#### What the task asks
All of the data is to be copied word for word.

___ Extracted data

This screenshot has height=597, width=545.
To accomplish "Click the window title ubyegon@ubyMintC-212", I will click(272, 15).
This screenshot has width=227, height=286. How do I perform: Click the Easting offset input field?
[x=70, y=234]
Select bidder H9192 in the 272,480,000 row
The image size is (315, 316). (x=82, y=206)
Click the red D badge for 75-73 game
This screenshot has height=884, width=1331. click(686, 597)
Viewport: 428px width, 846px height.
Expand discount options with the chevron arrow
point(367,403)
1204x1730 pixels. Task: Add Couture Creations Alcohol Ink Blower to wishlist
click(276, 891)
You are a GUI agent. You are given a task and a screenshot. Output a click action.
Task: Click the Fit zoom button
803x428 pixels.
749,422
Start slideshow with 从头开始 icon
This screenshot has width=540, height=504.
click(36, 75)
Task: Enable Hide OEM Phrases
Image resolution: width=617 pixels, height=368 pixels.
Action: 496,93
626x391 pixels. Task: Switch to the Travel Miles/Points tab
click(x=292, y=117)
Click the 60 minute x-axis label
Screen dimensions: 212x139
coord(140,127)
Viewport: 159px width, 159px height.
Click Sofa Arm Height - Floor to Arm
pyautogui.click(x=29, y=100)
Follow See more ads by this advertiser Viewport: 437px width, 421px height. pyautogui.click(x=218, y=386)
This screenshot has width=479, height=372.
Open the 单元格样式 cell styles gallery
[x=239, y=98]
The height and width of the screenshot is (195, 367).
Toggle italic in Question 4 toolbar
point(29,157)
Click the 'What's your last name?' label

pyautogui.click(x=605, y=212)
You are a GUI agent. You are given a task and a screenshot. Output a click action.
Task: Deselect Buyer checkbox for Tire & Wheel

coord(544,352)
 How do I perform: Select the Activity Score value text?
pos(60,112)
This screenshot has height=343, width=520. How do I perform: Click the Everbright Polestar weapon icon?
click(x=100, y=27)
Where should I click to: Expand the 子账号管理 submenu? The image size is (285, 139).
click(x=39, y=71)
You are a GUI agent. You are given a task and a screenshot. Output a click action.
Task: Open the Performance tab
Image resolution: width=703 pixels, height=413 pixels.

______

#### Answer to this problem
This screenshot has height=597, width=545.
To accomplish "Click the window title ubyegon@ubyMintC-212", I will click(272, 15).
This screenshot has width=227, height=286. How do I perform: Click the Easting offset input field?
[x=70, y=234]
Select bidder H9192 in the 272,480,000 row
The image size is (315, 316). (x=82, y=206)
Click the red D badge for 75-73 game
This screenshot has height=884, width=1331. click(686, 597)
Viewport: 428px width, 846px height.
Expand discount options with the chevron arrow
point(367,403)
1204x1730 pixels. Task: Add Couture Creations Alcohol Ink Blower to wishlist
click(276, 891)
You are a GUI agent. You are given a task and a screenshot. Output a click action.
Task: Click the Fit zoom button
803x428 pixels.
749,422
Start slideshow with 从头开始 icon
This screenshot has width=540, height=504.
click(36, 75)
Task: Enable Hide OEM Phrases
Image resolution: width=617 pixels, height=368 pixels.
Action: 496,93
626x391 pixels. Task: Switch to the Travel Miles/Points tab
click(x=292, y=117)
Click the 60 minute x-axis label
Screen dimensions: 212x139
coord(140,127)
Viewport: 159px width, 159px height.
Click Sofa Arm Height - Floor to Arm
pyautogui.click(x=29, y=100)
Follow See more ads by this advertiser Viewport: 437px width, 421px height. pyautogui.click(x=218, y=386)
This screenshot has width=479, height=372.
Open the 单元格样式 cell styles gallery
[x=239, y=98]
The height and width of the screenshot is (195, 367).
Toggle italic in Question 4 toolbar
point(29,157)
Click the 'What's your last name?' label

pyautogui.click(x=605, y=212)
You are a GUI agent. You are given a task and a screenshot. Output a click action.
Task: Deselect Buyer checkbox for Tire & Wheel

coord(544,352)
 How do I perform: Select the Activity Score value text?
pos(60,112)
This screenshot has height=343, width=520. How do I perform: Click the Everbright Polestar weapon icon?
click(x=100, y=27)
Where should I click to: Expand the 子账号管理 submenu? The image size is (285, 139).
click(x=39, y=71)
You are a GUI agent. You are given a task and a screenshot. Output a click action.
Task: Open the Performance tab
Image resolution: width=703 pixels, height=413 pixels.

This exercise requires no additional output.